As pérolas inacianas da quarta e última semana de julho (Dias 24 a 31) vão abordar os desdobramentos da liderança e missão de Inácio de Loyola, bem como seu legado para a espiritualidade em nossos dias. Eis a nossa vigésima quarta pérola:
Uma certa vez Inácio disse que lhe parecia ver Cristo com a cruz às costas e o Pai Eterno junto dele que lhe dizia: “Quero que tomes este por teu servidor”. E assim Jesus o tomava e dizia: “Quero que tu nos sirvas”. E com isto, tomando grande devoção ao nome de Jesus, quis que a congregação fosse chamada Companhia de Jesus. (Santo Inácio de Loyola - Autobiografia, 96)
Inácio não começou sua missão sozinho. Na Universidade de Paris, ele reuniu ao seu redor um grupo de homens brilhantes e diversos, como Francisco Xavier e Pedro Fabro, que se tornaram “amigos no Senhor”. O que os unia não era a semelhança de personalidade, mas a experiência comum dos Exercícios Espirituais e o desejo ardente de gastar a vida por Cristo. Assim nasceu a Companhia de Jesus.
A fé cristã não é um projeto solitário. Precisamos de companheiros de jornada que corram conosco, que nos corrijam com amor e que nos sustentem quando as nossas forças falharem. A comunidade nos protege do isolamento e do egoísmo, transformando um grupo de indivíduos em um corpo apostólico unido, capaz de mover montanhas e transformar a sociedade.

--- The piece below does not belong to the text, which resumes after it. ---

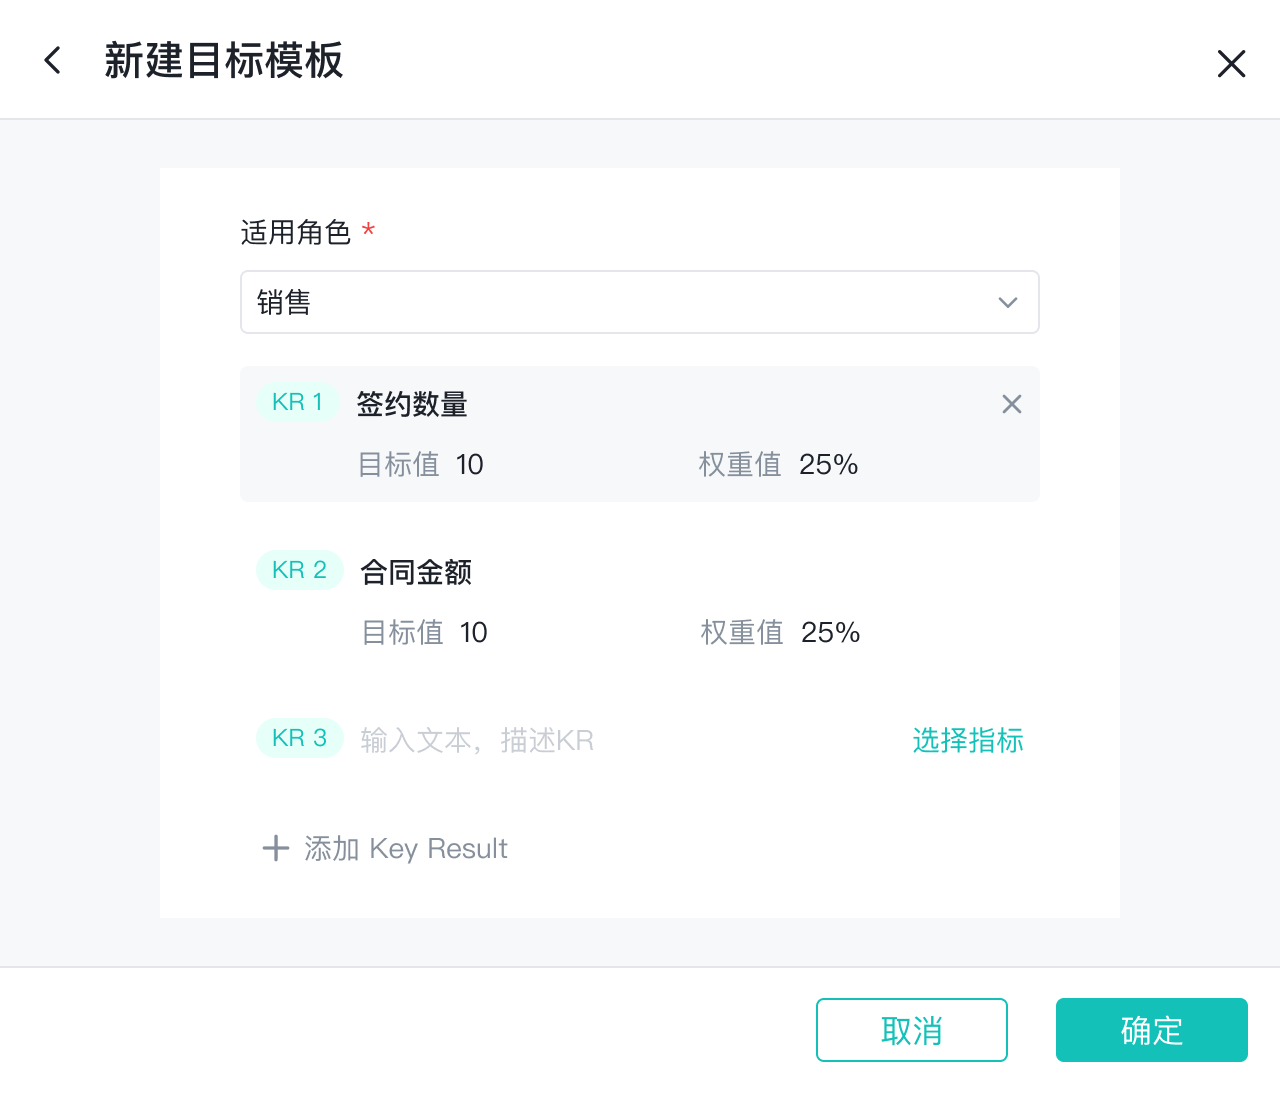Edit KR 1 target value 10

pos(469,465)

Para colocar em prática hoje:
Reserve um tempo do seu dia para fazer memória de pessoas amigas que foram companhia e suporte em diferentes momentos da sua vida. Envie uma mensagem ou faça uma ligação para uma dessas pessoas que tem apoiado a sua caminhada espiritual e humana. Valorize quem lhe faz “companhia”.